The place boasted a variety of interesting features, including a 1527 Jacobean fireplace from Sir Walter Raleigh’s house and a set of William Morris stained glass windows. The Grill Room, however, was more mod- ern with linear furniture and 21st- century prints lampooned on historic walls.
The stylish, leather-bound menus, in an array of candy hues, added a much needed splash of colour to an otherwise fairly dark room. Featuring a selection of steaks, chicken, fish and hand-crafted burgers, all cooked on a bespoke American chargrill, they heralded something special.
Our attentive waitress was quick to deliver some water and freshly baked bread as Mark thumbed through that seemingly never-ending wine list. She would have been efficient in taking our order, too, had the other half not taken what seemed like an eon to decide which vintage he was going to quaff. While the Chateau Margaux with its £1,700 price tag was tempting – the 2001 St Emilion (£31) was more realistic. Not that I minded. As designated driver, I was sticking to Diet Coke (£1.50).
For starters, I opted for the goat’s cheese on a bed of apple with baby leaves and a red pepper coulee (£6), while Mark chose the cauliflower soup (£6). The latter was thick, creamy and beautifully presented in a designer bowl. And, well, you can’t really go wrong with goat’s cheese salad – although it was certainly well present-ed and the dressing – divine. Like the first course, the second was quickly delivered to the table. And Mark tucked into what looked like half a cow. The ribeye steak (£18) was a good, quality hunk of meat – thick, tender but too large to polish off whole. Ravenous after my nightmare journey from North Wales, I had no such problem.
The generously portioned grilled salmon (£12) was scoffed in seconds, but neither of us was enamoured by the straw fries. A potato version of spun sugar – they looked lovely but were difficult to eat with cutlery. So, we inevitably regretted not ordering a separate side dish of vegetables. Minor objections aside, though, both the meat and fish were well executed. And our hound was delighted to be presented with the leftovers when we returned home. After a few minutes’ breathing space, we were presented with the dessert menu.

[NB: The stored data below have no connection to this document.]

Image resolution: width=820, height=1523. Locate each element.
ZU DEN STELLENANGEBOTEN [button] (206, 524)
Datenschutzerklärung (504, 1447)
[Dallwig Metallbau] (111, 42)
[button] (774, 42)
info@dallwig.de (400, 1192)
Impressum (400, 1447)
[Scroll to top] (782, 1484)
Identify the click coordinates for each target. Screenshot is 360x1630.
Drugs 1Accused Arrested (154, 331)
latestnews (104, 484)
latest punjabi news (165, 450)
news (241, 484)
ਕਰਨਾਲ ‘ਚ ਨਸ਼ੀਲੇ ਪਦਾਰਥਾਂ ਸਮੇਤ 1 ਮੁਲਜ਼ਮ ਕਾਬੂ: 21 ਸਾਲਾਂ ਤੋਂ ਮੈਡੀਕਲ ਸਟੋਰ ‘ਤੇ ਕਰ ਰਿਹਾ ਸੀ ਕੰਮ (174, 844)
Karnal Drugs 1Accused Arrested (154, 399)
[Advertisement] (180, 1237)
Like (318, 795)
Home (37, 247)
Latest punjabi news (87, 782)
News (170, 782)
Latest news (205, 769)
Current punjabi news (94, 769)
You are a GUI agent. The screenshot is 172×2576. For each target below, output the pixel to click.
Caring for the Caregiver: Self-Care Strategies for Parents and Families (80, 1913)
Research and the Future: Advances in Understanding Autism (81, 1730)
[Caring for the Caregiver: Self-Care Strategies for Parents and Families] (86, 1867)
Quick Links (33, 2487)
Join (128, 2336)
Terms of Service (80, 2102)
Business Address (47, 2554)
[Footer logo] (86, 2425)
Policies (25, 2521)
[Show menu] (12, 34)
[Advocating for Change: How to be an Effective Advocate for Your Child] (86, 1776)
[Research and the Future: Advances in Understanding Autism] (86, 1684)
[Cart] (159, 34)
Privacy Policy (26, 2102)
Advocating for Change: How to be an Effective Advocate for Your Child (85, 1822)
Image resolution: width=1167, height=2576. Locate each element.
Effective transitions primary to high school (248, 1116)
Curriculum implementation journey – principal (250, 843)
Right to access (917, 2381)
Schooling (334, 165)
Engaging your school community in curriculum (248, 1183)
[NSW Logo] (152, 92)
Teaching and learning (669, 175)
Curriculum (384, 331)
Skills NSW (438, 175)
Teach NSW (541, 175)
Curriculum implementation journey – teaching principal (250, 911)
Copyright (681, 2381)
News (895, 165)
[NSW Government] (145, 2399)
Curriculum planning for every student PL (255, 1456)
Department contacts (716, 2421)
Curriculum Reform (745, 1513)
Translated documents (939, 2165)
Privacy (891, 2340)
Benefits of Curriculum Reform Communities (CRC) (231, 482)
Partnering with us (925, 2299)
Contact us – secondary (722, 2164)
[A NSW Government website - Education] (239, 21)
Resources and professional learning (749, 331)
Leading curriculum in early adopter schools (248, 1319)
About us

There was an unexpected hesitation. We were full, yet curious to sample the selection of sweets on offer. I knew, despite being tempted by the sticky toffee pudding, I couldn’t manage anything more than a basket of ice cream and sorbet (£6). Meanwhile, Mark was disappointed not to be able to finish his wine with a cheese platter and opted for the crème brulee (£6) instead. Luckily, it was an excellent substitute. The custard was rich and sensuous with a head torched to perfection – a triumph. And while I couldn’t find fault with the quartet of traditionally flavoured ices, I regretted not having the sticky toffee pudding – so much so that I’ll just have to come back on my next birthday to sample it.
The Hillbark Grill, Royden Park, Frankby, Wirral.
Tel: 0151 625 2400
Service: Attentive and efficient.
Disabled access: Yes.
Summary: A stylish dining experience in a divine location.
Value for Money: Good, but the wine list was a bit on the steep side.